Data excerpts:
============================================================
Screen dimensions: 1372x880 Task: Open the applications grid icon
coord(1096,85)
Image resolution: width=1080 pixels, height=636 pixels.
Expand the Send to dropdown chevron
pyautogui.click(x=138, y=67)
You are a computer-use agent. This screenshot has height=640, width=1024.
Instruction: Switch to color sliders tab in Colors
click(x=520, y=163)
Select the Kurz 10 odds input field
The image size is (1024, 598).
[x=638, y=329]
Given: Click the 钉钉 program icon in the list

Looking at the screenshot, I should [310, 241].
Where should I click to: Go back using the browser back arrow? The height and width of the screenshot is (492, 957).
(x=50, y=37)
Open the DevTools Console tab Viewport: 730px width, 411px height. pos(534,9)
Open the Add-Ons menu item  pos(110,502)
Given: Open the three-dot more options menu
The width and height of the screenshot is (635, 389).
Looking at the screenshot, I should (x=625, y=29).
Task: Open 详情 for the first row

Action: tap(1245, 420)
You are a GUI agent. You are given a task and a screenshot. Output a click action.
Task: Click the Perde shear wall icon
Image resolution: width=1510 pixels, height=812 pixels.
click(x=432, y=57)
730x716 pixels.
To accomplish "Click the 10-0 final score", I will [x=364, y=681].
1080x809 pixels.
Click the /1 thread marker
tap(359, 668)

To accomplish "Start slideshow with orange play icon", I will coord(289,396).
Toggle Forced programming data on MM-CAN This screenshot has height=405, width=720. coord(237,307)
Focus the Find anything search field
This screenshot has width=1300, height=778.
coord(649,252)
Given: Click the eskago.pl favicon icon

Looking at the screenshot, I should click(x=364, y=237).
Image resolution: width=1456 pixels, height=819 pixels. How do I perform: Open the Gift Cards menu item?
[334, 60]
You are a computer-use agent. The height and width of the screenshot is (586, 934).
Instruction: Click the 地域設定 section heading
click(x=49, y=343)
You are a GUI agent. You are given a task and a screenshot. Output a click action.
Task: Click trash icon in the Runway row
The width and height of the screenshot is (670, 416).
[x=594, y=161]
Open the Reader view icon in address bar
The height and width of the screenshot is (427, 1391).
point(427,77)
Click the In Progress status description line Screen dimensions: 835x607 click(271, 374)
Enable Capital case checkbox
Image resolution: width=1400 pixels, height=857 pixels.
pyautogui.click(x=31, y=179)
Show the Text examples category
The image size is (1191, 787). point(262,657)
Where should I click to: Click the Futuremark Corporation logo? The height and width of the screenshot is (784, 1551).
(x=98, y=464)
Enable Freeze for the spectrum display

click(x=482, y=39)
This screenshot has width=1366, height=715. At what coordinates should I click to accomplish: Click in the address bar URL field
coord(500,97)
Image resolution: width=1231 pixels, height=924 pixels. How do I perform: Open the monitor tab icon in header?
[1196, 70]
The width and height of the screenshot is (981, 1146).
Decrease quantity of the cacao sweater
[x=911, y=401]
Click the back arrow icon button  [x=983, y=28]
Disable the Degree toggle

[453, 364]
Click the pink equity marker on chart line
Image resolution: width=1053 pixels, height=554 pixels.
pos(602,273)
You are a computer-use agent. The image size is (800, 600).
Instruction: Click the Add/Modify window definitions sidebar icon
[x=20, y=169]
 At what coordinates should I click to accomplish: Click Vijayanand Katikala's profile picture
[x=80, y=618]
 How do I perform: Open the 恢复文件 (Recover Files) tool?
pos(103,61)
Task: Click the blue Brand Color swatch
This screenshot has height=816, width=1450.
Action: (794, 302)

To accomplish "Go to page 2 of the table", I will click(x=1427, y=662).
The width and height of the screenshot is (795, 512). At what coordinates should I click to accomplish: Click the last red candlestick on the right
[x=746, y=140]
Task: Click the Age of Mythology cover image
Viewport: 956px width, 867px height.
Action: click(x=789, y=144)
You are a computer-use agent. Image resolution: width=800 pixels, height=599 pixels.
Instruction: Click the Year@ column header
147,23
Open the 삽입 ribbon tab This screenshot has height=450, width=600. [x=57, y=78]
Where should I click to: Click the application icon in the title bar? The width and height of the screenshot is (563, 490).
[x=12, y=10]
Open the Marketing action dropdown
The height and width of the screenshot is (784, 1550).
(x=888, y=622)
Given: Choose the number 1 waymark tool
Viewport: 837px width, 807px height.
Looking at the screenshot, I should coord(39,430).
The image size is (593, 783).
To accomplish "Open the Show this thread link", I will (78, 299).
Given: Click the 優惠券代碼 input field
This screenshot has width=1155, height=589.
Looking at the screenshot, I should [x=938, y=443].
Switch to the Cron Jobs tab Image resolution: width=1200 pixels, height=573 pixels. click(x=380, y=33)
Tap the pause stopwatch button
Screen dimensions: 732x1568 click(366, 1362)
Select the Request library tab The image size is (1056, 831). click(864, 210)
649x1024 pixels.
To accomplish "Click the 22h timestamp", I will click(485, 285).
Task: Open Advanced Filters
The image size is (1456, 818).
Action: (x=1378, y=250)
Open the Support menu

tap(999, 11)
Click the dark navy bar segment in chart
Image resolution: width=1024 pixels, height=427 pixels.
============================================================
Activity:
Write every entry out again. Keep each one exact.

Solution below:
Screen dimensions: 1372x880 Task: Open the applications grid icon
coord(1096,85)
Image resolution: width=1080 pixels, height=636 pixels.
Expand the Send to dropdown chevron
pyautogui.click(x=138, y=67)
You are a computer-use agent. This screenshot has height=640, width=1024.
Instruction: Switch to color sliders tab in Colors
click(x=520, y=163)
Select the Kurz 10 odds input field
The image size is (1024, 598).
[x=638, y=329]
Given: Click the 钉钉 program icon in the list

Looking at the screenshot, I should [310, 241].
Where should I click to: Go back using the browser back arrow? The height and width of the screenshot is (492, 957).
(x=50, y=37)
Open the DevTools Console tab Viewport: 730px width, 411px height. pos(534,9)
Open the Add-Ons menu item  pos(110,502)
Given: Open the three-dot more options menu
The width and height of the screenshot is (635, 389).
Looking at the screenshot, I should (x=625, y=29).
Task: Open 详情 for the first row

Action: tap(1245, 420)
You are a GUI agent. You are given a task and a screenshot. Output a click action.
Task: Click the Perde shear wall icon
Image resolution: width=1510 pixels, height=812 pixels.
click(x=432, y=57)
730x716 pixels.
To accomplish "Click the 10-0 final score", I will [x=364, y=681].
1080x809 pixels.
Click the /1 thread marker
tap(359, 668)

To accomplish "Start slideshow with orange play icon", I will coord(289,396).
Toggle Forced programming data on MM-CAN This screenshot has height=405, width=720. coord(237,307)
Focus the Find anything search field
This screenshot has width=1300, height=778.
coord(649,252)
Given: Click the eskago.pl favicon icon

Looking at the screenshot, I should click(x=364, y=237).
Image resolution: width=1456 pixels, height=819 pixels. How do I perform: Open the Gift Cards menu item?
[334, 60]
You are a computer-use agent. The height and width of the screenshot is (586, 934).
Instruction: Click the 地域設定 section heading
click(x=49, y=343)
You are a GUI agent. You are given a task and a screenshot. Output a click action.
Task: Click trash icon in the Runway row
The width and height of the screenshot is (670, 416).
[x=594, y=161]
Open the Reader view icon in address bar
The height and width of the screenshot is (427, 1391).
point(427,77)
Click the In Progress status description line Screen dimensions: 835x607 click(271, 374)
Enable Capital case checkbox
Image resolution: width=1400 pixels, height=857 pixels.
pyautogui.click(x=31, y=179)
Show the Text examples category
The image size is (1191, 787). point(262,657)
Where should I click to: Click the Futuremark Corporation logo? The height and width of the screenshot is (784, 1551).
(x=98, y=464)
Enable Freeze for the spectrum display

click(x=482, y=39)
This screenshot has width=1366, height=715. At what coordinates should I click to accomplish: Click in the address bar URL field
coord(500,97)
Image resolution: width=1231 pixels, height=924 pixels. How do I perform: Open the monitor tab icon in header?
[1196, 70]
The width and height of the screenshot is (981, 1146).
Decrease quantity of the cacao sweater
[x=911, y=401]
Click the back arrow icon button  [x=983, y=28]
Disable the Degree toggle

[453, 364]
Click the pink equity marker on chart line
Image resolution: width=1053 pixels, height=554 pixels.
pos(602,273)
You are a computer-use agent. The image size is (800, 600).
Instruction: Click the Add/Modify window definitions sidebar icon
[x=20, y=169]
 At what coordinates should I click to accomplish: Click Vijayanand Katikala's profile picture
[x=80, y=618]
 How do I perform: Open the 恢复文件 (Recover Files) tool?
pos(103,61)
Task: Click the blue Brand Color swatch
This screenshot has height=816, width=1450.
Action: (794, 302)

To accomplish "Go to page 2 of the table", I will click(x=1427, y=662).
The width and height of the screenshot is (795, 512). At what coordinates should I click to accomplish: Click the last red candlestick on the right
[x=746, y=140]
Task: Click the Age of Mythology cover image
Viewport: 956px width, 867px height.
Action: click(x=789, y=144)
You are a computer-use agent. Image resolution: width=800 pixels, height=599 pixels.
Instruction: Click the Year@ column header
147,23
Open the 삽입 ribbon tab This screenshot has height=450, width=600. [x=57, y=78]
Where should I click to: Click the application icon in the title bar? The width and height of the screenshot is (563, 490).
[x=12, y=10]
Open the Marketing action dropdown
The height and width of the screenshot is (784, 1550).
(x=888, y=622)
Given: Choose the number 1 waymark tool
Viewport: 837px width, 807px height.
Looking at the screenshot, I should coord(39,430).
The image size is (593, 783).
To accomplish "Open the Show this thread link", I will (78, 299).
Given: Click the 優惠券代碼 input field
This screenshot has width=1155, height=589.
Looking at the screenshot, I should [x=938, y=443].
Switch to the Cron Jobs tab Image resolution: width=1200 pixels, height=573 pixels. click(x=380, y=33)
Tap the pause stopwatch button
Screen dimensions: 732x1568 click(366, 1362)
Select the Request library tab The image size is (1056, 831). click(864, 210)
649x1024 pixels.
To accomplish "Click the 22h timestamp", I will click(485, 285).
Task: Open Advanced Filters
The image size is (1456, 818).
Action: (x=1378, y=250)
Open the Support menu

tap(999, 11)
Click the dark navy bar segment in chart
Image resolution: width=1024 pixels, height=427 pixels.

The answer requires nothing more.